Sana und ich gingen nebeneinander durch den Wald. Wir beide trugen wegen dem frischen Wetter eine Jacke über der üblichen Kleidung. Die Sonne schien zwar, aber der Wind war kalt.
Unter unseren Stiefel raschelten die bereits toten Blätter. Ich versuchte so leise wie möglich aufzutreten, weil das Rascheln in meinen Ohren nervte. Allerdings machte das kaum einen Unterschied, da Sana laut genug für uns beide durch den Wald marschierte.
Ich spürte das Kribbeln von Magie und in dem Moment erklärte Sana: „Wir passieren jetzt Myalos Barriere. Er weiß Bescheid, also können wir ungehindert durch."
Für einen Moment schien mein ganzer Körper elektrisiert, dann war es nur noch ein leichter Schauer im Rücken.

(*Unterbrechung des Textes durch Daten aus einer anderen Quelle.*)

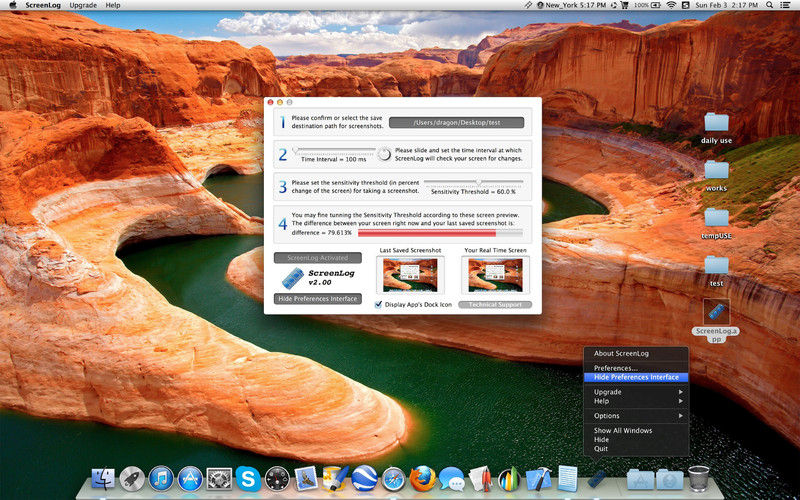The image size is (800, 500).
Task: Expand the Options submenu in context menu
Action: (635, 415)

Wir waren jetzt auf ungeschütztem Gelände. Das bedeutete hier könnten Hunter sein.
Sofort spitze ich die Ohren und suchten den Wald mit den Augen ab. Vielleicht reagierte ich ein bisschen über, aber ich hatte nicht vor mich nochmal von den Huntern gefangen nehmen zu lassen. In dieses Lager würde ich nie wieder einen Fuß hineinsetzen.
Sana neben mir war auch ein wenig aufmerksamer geworden, aber längst nicht so wie ich.
„Was für ein Kraut ist das überhaupt?", fragte ich etwas gedämpft, „Wie sieht es aus? Dann kann ich dir beim Suchen helfen."
Sana hüpfte über einen Baumstumpf, während ich ihn lediglich umrundete.
„Ich kenne ihn unter den Namen Nachtstern. Eine kleine Pflanze mit schwarzen Blüten."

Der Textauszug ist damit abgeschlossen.